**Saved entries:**
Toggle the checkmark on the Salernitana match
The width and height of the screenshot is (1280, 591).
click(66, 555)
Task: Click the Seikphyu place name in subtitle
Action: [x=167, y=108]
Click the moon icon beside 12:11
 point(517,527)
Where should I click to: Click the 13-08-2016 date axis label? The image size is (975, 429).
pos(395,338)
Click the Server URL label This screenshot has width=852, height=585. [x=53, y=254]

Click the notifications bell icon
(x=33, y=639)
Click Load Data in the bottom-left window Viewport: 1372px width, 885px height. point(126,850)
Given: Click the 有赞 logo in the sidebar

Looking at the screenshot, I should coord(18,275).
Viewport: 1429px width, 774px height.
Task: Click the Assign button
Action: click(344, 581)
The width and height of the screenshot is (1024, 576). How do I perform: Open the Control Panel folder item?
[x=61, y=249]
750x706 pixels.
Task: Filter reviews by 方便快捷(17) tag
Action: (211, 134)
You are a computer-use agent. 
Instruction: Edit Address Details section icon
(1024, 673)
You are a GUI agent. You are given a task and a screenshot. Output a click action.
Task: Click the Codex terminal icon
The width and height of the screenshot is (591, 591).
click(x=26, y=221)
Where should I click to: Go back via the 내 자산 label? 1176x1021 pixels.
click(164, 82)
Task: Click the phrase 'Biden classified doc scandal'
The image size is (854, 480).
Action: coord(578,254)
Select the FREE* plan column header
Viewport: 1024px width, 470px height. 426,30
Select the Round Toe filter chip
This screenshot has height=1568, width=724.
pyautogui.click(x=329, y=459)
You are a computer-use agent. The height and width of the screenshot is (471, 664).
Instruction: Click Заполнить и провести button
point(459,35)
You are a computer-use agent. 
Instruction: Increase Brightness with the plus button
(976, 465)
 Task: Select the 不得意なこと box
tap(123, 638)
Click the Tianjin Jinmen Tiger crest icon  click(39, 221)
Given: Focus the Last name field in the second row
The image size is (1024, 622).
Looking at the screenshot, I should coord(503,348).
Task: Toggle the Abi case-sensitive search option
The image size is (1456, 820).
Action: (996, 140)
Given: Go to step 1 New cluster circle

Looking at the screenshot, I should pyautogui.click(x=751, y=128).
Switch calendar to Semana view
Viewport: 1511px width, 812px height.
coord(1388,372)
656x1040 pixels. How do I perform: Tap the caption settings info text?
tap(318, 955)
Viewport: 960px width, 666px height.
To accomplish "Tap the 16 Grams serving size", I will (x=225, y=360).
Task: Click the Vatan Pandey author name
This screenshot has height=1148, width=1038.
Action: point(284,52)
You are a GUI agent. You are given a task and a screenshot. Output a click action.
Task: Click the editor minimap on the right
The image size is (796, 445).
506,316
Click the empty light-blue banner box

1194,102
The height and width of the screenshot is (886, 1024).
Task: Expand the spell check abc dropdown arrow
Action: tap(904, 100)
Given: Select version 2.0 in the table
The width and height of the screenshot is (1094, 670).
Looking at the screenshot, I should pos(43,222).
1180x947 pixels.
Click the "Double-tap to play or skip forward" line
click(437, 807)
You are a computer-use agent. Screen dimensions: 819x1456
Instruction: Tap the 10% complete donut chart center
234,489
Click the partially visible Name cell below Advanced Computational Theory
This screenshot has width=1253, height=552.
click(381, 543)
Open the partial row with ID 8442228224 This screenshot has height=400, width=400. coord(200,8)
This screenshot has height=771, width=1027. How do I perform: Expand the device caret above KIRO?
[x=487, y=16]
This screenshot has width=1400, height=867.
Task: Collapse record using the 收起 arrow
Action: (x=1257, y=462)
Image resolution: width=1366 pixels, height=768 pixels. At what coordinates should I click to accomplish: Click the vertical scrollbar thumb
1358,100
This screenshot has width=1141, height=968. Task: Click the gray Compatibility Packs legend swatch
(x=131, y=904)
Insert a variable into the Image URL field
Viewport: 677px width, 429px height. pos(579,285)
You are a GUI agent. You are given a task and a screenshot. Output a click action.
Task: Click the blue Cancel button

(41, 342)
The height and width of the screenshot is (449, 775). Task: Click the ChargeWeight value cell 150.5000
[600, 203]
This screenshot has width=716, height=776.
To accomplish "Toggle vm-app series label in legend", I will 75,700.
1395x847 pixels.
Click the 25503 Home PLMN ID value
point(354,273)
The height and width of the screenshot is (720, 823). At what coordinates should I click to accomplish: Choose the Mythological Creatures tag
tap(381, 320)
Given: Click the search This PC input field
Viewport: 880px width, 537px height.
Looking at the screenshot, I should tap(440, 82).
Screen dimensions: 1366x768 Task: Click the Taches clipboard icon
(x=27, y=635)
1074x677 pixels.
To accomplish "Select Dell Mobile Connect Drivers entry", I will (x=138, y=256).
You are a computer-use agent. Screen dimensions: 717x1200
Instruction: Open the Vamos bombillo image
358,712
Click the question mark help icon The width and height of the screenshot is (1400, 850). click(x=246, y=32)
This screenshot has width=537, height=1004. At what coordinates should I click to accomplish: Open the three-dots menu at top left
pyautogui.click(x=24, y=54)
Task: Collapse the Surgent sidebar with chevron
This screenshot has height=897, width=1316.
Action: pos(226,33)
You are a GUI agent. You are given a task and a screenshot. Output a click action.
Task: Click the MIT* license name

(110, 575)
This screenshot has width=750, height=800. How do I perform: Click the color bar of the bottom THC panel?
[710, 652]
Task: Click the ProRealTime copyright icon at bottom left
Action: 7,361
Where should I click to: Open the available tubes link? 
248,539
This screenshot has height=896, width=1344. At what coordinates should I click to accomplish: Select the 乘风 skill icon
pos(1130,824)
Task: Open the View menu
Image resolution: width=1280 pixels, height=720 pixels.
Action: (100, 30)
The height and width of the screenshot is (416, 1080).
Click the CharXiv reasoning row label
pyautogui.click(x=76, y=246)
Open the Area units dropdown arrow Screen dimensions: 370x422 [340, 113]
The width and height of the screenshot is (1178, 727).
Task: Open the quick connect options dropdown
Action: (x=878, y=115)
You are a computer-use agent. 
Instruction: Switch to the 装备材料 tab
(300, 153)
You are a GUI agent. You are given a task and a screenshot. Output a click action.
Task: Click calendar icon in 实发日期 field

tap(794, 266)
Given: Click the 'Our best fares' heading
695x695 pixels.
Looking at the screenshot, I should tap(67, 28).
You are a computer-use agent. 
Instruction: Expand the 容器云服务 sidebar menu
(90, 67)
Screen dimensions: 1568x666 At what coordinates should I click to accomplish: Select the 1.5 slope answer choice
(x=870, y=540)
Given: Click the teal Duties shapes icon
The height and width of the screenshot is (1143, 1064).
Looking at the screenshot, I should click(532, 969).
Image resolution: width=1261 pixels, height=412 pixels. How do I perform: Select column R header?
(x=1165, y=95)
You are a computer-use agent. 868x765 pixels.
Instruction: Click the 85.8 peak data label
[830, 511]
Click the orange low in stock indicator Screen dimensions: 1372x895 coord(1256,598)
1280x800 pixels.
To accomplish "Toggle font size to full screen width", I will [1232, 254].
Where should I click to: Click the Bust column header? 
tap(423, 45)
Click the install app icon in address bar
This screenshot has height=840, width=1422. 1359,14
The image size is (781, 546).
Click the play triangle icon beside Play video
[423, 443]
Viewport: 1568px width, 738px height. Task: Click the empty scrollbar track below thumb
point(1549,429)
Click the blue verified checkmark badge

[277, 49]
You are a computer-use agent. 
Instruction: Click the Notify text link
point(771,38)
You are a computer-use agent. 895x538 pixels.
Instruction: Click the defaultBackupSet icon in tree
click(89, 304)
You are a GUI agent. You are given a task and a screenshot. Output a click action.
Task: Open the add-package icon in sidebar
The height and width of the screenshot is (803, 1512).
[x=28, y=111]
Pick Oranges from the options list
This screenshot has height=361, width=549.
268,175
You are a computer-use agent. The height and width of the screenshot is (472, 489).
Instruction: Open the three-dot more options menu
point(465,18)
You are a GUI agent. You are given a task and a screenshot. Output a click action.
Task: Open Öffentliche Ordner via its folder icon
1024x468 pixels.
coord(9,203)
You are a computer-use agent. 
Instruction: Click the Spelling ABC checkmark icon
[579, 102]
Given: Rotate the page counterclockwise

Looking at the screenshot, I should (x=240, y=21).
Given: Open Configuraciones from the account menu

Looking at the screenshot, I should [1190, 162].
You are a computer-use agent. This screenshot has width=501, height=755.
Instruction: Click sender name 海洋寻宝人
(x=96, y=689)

**THE PROBLEM:**
Retype exactly the lines above, from the one with "Where should I click to: Open" through the one with "Given: Click the 'Our best fares' heading", inclusive.

**SOLVED PROBLEM:**
Where should I click to: Open the available tubes link? 
248,539
This screenshot has height=896, width=1344. At what coordinates should I click to accomplish: Select the 乘风 skill icon
pos(1130,824)
Task: Open the View menu
Image resolution: width=1280 pixels, height=720 pixels.
Action: (100, 30)
The height and width of the screenshot is (416, 1080).
Click the CharXiv reasoning row label
pyautogui.click(x=76, y=246)
Open the Area units dropdown arrow Screen dimensions: 370x422 [340, 113]
The width and height of the screenshot is (1178, 727).
Task: Open the quick connect options dropdown
Action: (x=878, y=115)
You are a computer-use agent. 
Instruction: Switch to the 装备材料 tab
(300, 153)
You are a GUI agent. You are given a task and a screenshot. Output a click action.
Task: Click calendar icon in 实发日期 field

tap(794, 266)
Given: Click the 'Our best fares' heading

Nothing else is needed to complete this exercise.